MATERIAL TO PROCESS:
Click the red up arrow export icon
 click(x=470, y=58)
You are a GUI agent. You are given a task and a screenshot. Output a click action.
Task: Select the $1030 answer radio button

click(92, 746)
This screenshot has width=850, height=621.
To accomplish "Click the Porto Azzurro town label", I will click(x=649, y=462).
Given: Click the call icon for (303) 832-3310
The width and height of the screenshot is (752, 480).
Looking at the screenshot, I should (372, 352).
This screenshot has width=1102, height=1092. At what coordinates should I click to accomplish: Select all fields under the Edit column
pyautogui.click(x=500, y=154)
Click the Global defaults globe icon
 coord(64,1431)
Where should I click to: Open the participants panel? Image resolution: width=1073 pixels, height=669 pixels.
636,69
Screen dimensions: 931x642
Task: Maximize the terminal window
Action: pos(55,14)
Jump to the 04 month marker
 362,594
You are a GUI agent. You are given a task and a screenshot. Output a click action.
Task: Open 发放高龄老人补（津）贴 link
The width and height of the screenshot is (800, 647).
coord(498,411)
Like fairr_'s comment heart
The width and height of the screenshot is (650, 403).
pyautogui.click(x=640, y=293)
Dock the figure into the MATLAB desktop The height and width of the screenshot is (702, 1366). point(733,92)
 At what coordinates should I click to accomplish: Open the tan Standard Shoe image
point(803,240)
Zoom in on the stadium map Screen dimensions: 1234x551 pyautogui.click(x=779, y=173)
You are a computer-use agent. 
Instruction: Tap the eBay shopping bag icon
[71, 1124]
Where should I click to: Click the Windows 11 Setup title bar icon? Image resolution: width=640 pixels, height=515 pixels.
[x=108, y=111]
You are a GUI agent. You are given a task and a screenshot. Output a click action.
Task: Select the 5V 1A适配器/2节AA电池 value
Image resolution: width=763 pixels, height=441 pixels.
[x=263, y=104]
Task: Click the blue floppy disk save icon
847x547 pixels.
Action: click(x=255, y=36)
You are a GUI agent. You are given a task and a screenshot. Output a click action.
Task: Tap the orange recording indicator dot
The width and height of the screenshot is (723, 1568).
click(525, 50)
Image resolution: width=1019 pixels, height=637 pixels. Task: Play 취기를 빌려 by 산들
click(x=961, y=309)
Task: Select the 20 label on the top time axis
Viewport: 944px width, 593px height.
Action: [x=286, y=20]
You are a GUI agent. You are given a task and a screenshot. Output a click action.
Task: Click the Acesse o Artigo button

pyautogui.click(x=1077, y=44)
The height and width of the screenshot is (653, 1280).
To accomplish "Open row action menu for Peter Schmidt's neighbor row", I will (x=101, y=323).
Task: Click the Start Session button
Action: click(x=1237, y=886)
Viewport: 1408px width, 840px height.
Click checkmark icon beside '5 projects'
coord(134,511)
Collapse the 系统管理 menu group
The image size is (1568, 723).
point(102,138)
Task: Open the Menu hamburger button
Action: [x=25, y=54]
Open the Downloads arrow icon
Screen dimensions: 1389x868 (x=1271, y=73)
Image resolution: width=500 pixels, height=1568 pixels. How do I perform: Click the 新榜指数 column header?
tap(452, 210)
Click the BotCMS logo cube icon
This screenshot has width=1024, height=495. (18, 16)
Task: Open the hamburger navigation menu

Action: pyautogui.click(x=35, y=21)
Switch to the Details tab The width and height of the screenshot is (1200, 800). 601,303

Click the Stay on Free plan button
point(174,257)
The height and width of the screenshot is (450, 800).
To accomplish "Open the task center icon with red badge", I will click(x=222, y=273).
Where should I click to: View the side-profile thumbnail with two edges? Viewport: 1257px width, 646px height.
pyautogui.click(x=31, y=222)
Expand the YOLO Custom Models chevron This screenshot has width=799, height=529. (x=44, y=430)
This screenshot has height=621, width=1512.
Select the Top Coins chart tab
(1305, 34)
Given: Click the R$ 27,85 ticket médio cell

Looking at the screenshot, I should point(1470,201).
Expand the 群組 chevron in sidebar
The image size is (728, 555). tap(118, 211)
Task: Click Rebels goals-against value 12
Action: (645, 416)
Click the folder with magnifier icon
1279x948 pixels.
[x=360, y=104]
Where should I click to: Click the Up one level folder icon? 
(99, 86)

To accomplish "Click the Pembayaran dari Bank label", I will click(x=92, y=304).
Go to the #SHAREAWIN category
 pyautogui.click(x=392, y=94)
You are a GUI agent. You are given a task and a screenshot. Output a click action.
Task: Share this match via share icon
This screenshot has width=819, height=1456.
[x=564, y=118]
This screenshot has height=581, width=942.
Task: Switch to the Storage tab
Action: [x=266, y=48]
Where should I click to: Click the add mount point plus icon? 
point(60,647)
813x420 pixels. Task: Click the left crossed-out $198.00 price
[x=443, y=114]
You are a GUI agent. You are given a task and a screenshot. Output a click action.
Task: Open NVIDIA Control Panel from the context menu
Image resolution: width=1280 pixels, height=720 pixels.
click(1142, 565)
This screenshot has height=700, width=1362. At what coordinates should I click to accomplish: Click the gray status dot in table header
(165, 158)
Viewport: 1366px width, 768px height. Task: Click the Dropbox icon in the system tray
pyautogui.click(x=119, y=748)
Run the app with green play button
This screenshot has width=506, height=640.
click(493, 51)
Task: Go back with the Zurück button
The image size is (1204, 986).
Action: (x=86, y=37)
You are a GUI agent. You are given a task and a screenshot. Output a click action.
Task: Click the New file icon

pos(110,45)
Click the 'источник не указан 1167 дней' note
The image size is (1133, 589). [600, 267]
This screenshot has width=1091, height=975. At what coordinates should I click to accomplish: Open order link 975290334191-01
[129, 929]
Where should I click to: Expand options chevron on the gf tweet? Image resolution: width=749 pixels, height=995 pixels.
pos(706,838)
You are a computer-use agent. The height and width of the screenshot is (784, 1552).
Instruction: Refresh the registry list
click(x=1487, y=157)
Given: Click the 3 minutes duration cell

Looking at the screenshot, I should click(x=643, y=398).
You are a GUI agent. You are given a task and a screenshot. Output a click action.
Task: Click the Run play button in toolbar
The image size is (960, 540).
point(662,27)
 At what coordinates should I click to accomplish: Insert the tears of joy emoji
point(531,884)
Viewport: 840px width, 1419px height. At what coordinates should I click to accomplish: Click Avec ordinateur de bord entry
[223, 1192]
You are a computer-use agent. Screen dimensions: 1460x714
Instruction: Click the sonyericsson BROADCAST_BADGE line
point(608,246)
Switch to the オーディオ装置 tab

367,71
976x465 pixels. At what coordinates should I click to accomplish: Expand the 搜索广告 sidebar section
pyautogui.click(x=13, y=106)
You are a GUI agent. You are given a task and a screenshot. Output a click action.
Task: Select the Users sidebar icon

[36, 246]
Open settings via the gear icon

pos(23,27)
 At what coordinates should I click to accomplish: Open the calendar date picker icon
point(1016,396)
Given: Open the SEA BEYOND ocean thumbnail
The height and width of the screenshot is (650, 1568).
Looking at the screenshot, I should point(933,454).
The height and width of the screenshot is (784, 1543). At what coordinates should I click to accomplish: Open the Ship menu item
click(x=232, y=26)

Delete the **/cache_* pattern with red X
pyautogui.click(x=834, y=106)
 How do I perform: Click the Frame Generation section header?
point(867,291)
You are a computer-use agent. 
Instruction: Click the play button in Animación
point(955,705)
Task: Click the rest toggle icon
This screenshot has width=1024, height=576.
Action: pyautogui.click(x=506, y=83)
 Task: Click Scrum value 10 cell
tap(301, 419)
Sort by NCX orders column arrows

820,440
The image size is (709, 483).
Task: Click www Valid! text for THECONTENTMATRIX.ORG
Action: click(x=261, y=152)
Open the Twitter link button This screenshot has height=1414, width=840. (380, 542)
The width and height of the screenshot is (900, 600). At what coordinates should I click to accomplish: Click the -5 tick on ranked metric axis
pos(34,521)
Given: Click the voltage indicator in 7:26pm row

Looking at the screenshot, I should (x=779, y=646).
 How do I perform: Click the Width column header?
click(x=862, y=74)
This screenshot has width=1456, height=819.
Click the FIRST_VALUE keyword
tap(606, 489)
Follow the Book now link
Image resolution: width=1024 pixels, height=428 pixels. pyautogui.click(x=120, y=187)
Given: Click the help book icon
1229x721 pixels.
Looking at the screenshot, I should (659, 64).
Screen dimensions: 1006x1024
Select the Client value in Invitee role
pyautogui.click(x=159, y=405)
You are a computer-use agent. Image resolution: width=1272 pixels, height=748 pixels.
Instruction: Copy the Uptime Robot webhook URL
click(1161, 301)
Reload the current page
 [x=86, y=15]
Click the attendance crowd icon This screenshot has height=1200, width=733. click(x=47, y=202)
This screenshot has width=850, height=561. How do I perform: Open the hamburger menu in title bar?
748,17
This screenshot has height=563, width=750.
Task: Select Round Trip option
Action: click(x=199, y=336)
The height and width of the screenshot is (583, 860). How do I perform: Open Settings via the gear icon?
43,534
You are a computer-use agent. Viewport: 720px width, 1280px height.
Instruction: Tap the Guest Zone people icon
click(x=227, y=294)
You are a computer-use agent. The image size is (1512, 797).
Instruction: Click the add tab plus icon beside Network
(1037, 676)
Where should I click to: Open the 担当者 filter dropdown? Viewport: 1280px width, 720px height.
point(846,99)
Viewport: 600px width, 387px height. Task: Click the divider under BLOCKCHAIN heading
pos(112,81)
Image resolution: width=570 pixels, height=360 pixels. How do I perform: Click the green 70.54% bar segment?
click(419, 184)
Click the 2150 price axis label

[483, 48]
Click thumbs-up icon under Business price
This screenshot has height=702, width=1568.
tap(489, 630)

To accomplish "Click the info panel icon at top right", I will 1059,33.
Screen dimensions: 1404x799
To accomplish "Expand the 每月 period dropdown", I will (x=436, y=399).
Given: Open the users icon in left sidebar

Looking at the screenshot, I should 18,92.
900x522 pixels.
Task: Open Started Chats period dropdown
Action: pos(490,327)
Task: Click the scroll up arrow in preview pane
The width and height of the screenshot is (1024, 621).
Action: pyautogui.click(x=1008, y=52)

PROBLEM REQUIREMENTS:
Please find all lines of the entries that hold the string "computer" and copy them.

SOLUTION TO THIS EXERCISE:
You are a computer-use agent. 
You are a computer-use agent. The height and width of the screenshot is (784, 1552).
You are a computer-use agent. Screen dimensions: 1460x714
You are a computer-use agent. 
You are a computer-use agent. Image resolution: width=1272 pixels, height=748 pixels.
You are a computer-use agent. Viewport: 720px width, 1280px height.
You are a computer-use agent. The image size is (1512, 797).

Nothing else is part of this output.